- _Directions for this task_
In the listing below, locate the lines that hold "agent" and copy them.

- _Dataset records_

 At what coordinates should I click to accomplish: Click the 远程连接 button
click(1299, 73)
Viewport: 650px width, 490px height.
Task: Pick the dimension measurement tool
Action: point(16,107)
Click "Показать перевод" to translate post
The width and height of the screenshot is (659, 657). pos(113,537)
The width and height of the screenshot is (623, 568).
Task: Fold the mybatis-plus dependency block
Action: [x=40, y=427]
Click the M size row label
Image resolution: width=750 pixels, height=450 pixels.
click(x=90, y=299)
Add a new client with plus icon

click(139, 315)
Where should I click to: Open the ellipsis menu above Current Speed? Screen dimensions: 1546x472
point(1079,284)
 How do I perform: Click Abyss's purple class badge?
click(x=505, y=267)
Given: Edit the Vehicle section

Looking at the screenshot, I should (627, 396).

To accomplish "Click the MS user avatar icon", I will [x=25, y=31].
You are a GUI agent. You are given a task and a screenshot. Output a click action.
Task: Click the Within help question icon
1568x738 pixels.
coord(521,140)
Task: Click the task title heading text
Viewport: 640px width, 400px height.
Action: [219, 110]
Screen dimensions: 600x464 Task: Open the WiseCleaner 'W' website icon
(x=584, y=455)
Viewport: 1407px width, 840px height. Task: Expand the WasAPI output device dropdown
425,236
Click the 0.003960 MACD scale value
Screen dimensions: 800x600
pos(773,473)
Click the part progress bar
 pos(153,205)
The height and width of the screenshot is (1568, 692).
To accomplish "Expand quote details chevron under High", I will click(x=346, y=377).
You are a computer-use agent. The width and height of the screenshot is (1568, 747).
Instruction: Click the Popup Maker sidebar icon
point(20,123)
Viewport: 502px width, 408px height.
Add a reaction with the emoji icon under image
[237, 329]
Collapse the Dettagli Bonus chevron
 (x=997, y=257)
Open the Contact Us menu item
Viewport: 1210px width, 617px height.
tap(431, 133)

- _Response_
You are a GUI agent. You are given a task and a screenshot. Output a click action.
You are a computer-use agent. The width and height of the screenshot is (1568, 747).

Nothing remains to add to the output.